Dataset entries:
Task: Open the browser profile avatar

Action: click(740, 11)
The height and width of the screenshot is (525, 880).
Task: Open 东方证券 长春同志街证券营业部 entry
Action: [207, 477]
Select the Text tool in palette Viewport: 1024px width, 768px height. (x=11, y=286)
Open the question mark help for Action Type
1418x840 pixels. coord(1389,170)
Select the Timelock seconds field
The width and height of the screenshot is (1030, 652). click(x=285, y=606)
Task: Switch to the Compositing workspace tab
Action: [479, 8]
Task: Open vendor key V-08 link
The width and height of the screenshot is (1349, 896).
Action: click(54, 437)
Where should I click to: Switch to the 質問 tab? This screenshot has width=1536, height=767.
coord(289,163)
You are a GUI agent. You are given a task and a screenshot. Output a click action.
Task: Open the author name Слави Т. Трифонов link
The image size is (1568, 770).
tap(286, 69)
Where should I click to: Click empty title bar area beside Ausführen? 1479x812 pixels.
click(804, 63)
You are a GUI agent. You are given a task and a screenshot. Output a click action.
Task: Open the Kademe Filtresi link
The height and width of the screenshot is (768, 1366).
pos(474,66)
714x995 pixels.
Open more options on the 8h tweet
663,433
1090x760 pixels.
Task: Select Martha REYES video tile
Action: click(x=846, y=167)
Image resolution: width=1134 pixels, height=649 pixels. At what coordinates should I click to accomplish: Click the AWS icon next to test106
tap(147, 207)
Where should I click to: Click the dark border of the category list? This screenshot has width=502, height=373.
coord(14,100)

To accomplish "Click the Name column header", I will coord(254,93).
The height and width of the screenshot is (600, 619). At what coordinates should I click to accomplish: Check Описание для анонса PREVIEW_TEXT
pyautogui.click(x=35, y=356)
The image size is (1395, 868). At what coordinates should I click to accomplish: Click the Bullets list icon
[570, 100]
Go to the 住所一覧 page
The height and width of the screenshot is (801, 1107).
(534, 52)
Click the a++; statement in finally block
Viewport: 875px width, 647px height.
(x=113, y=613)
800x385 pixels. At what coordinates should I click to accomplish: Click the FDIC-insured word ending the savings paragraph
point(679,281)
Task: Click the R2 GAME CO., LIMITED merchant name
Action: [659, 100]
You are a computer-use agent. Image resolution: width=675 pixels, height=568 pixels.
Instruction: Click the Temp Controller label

### BRIEF
Set down each entry exactly, leaving none out.

### EXERCISE SOLUTION
Task: Open the browser profile avatar

Action: click(740, 11)
The height and width of the screenshot is (525, 880).
Task: Open 东方证券 长春同志街证券营业部 entry
Action: [207, 477]
Select the Text tool in palette Viewport: 1024px width, 768px height. (x=11, y=286)
Open the question mark help for Action Type
1418x840 pixels. coord(1389,170)
Select the Timelock seconds field
The width and height of the screenshot is (1030, 652). click(x=285, y=606)
Task: Switch to the Compositing workspace tab
Action: [479, 8]
Task: Open vendor key V-08 link
The width and height of the screenshot is (1349, 896).
Action: click(54, 437)
Where should I click to: Switch to the 質問 tab? This screenshot has width=1536, height=767.
coord(289,163)
You are a GUI agent. You are given a task and a screenshot. Output a click action.
Task: Open the author name Слави Т. Трифонов link
The image size is (1568, 770).
tap(286, 69)
Where should I click to: Click empty title bar area beside Ausführen? 1479x812 pixels.
click(804, 63)
You are a GUI agent. You are given a task and a screenshot. Output a click action.
Task: Open the Kademe Filtresi link
The height and width of the screenshot is (768, 1366).
pos(474,66)
714x995 pixels.
Open more options on the 8h tweet
663,433
1090x760 pixels.
Task: Select Martha REYES video tile
Action: click(x=846, y=167)
Image resolution: width=1134 pixels, height=649 pixels. At what coordinates should I click to accomplish: Click the AWS icon next to test106
tap(147, 207)
Where should I click to: Click the dark border of the category list? This screenshot has width=502, height=373.
coord(14,100)

To accomplish "Click the Name column header", I will coord(254,93).
The height and width of the screenshot is (600, 619). At what coordinates should I click to accomplish: Check Описание для анонса PREVIEW_TEXT
pyautogui.click(x=35, y=356)
The image size is (1395, 868). At what coordinates should I click to accomplish: Click the Bullets list icon
[570, 100]
Go to the 住所一覧 page
The height and width of the screenshot is (801, 1107).
(534, 52)
Click the a++; statement in finally block
Viewport: 875px width, 647px height.
(x=113, y=613)
800x385 pixels. At what coordinates should I click to accomplish: Click the FDIC-insured word ending the savings paragraph
point(679,281)
Task: Click the R2 GAME CO., LIMITED merchant name
Action: [659, 100]
You are a computer-use agent. Image resolution: width=675 pixels, height=568 pixels.
Instruction: Click the Temp Controller label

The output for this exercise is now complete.